Your copy should begin at the line containing "Given: Open the" and end at the last line of the records; transcribe those lines exactly and leave out every picture.

□ □ □ □ □

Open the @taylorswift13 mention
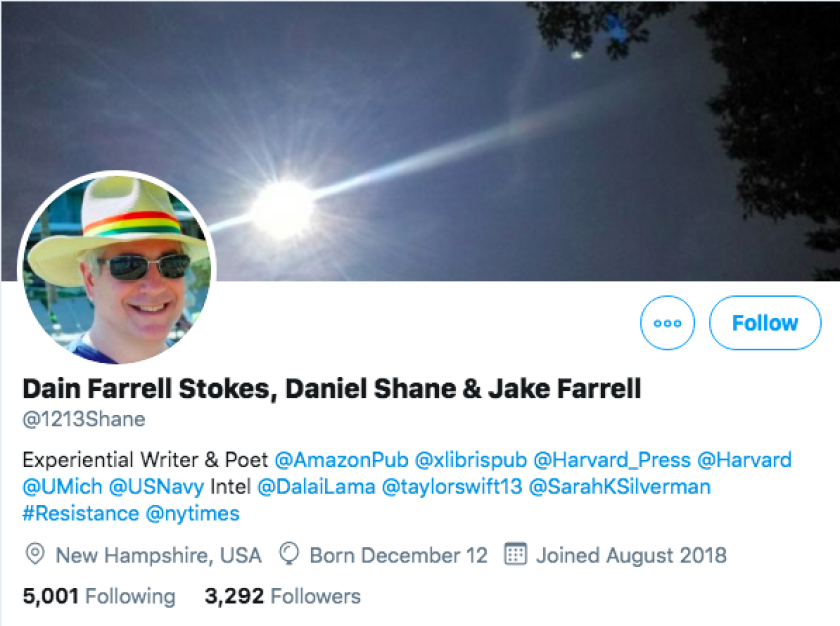This screenshot has width=840, height=626. click(x=452, y=487)
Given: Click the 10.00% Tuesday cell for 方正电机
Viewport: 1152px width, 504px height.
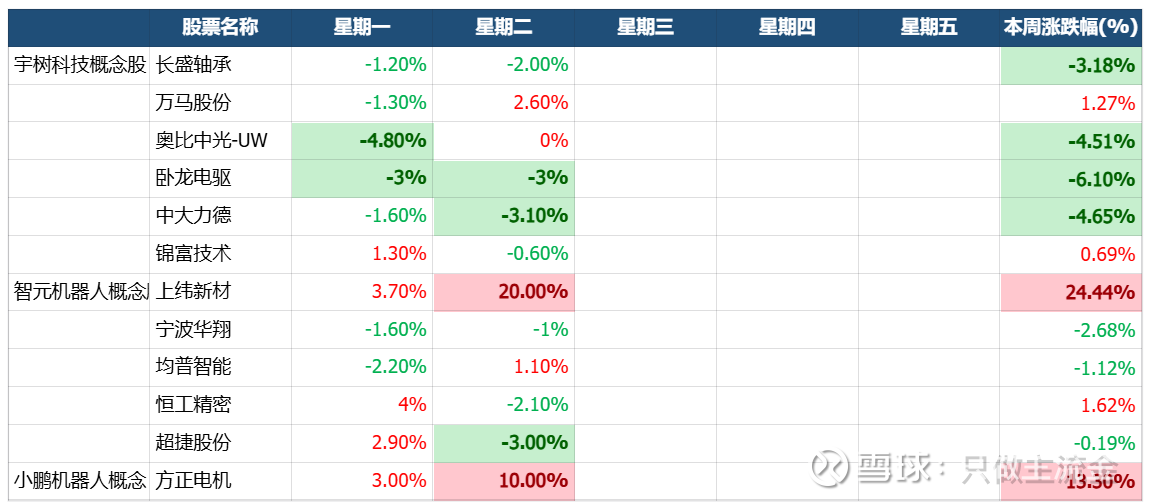Looking at the screenshot, I should [x=504, y=480].
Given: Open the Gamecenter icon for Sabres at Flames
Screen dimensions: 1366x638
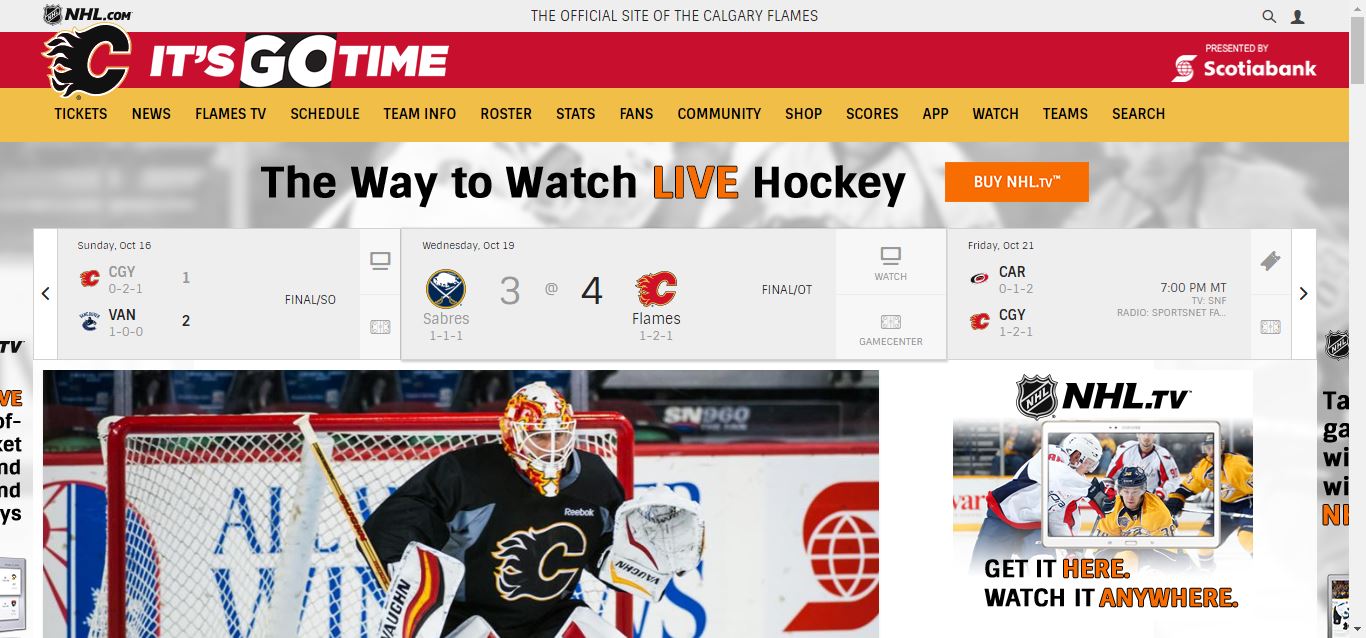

□ □ □ □ □

■ Problem solution
Given: Open the Gamecenter icon for Sabres at Flames
Screen dimensions: 1366x638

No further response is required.